You should expect organized attacks from your critics on your social media platforms so you need to prepare your crisis response in advance. Although you might think that you own your Facebook page or Twitter account and hashtag, the community actually has the power to dictate the content of conversations revolving around your brand. What you can control is your response and your message. You should have a crisis response team identified and prepared to respond to likely attacks before they ever happen. You know where your weaknesses are, and so do your critics, so plan for the worst.
You may not be able to convert the mob, but you can rally your supporters. Although the Greenpeace activists essentially hijacked Nestle’s corporate Fan Page, Nestle still had the capacity to respond and plead their case to their true fans. While they did post a link to a detailed and persuasive written corporate response, it lacked the impact of the Greenpeace videos and unrelenting attacks. Large corporations don’t have to respond with lawyer approved communications, they elect to. And when they do, they don’t look social or engaging, they look monolithic and impersonal. If you elect to participate on social media platforms, you need a social strategy and trained social media participants.
Utilize the power of the social medium to engage socially. Nestle never put a human face on their corporate response. Nobody knows who the inept Facebook administrator was, they had no identified corporate employees respond and they failed utterly in dealing with angry posters, fostering relationships with supportive advocates or engaging their critics.
What could Nestle have done differently, acknowledging that they didn’t have a crisis plan in place, once the attack began?
- Respond immediately and cordially. Nestle’s lack of an experienced community manager may have precipitated this entire battle. Their early combative tone and snarky responses fueled anger on their Facebook page and enabled the conflict to attain viral status.
- Convene an internal crisis response team to review the attack and anticipate their next move. Once the conflagration started, Nestle should have assembled a response team of social media managers, corporate communications and marketing executives to strategize their response and look ahead to anticipate their critics’ likely next step.

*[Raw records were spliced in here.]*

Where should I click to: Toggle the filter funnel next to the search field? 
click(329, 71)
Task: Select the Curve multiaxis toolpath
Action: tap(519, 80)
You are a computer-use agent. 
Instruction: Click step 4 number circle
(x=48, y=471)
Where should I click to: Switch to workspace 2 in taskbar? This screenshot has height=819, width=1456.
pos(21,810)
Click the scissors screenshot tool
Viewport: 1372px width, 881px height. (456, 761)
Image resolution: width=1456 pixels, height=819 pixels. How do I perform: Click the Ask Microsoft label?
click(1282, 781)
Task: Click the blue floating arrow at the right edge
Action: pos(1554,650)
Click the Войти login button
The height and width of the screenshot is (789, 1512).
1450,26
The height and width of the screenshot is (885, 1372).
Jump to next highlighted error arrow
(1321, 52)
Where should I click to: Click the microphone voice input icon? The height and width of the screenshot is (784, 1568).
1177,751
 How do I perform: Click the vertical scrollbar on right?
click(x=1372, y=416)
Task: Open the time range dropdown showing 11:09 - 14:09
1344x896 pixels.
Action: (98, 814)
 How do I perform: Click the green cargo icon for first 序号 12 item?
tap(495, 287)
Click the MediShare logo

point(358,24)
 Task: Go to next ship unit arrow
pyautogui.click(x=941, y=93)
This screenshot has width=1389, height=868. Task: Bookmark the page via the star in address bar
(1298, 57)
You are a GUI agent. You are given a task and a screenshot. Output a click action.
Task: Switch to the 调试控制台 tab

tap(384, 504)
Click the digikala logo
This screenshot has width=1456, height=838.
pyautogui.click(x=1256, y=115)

- Shift their focus to engaging the attackers and trying to find common ground for resolution (Olivier Blanchard makes an excellent case for reaching out to Greenpeace rather than combatting them). Nestle’s Facebook page isn’t a battlefield, and they can’t vanquish their foes. Their best course of action isn’t direct and repeated confrontation, but negotiation and appeasement. Had they reached out to Greenpeace to discuss how they could work together to solve the environmental problems they could have mitigated much of the continued anger. Neither side benefits from continued digital warfare, so find a way to reach accommodation.
- Determine the appropriate message and medium for continued conversation. Nestle responded to their critics with brief statements and a link to a more detailed corporate response. They never leveraged the power of the visual medium to communicate their position. This wasn’t a time for press releases.
- Prepare video responses to put a human face on the issue and to communicate their corporate commitment as concerned employees, not a compassionless multi-national corporation. Take a page out of Toyota’s response to potentially life-threatening concerns with their cars and respond with video. Toyota put up a series of videos dealing head on with the issues being covered in the media, with corporate spokespeople standing up to defend their position and address specific concerns. Additionally, they recruited independent safety experts and engineers as supporters. Nestle had the same opportunity to respond and defend their position and demonstrate to their fans that they care about the accusations and take seriously their role as environmental stewards. They had a strong case to make, but they never made it effectively.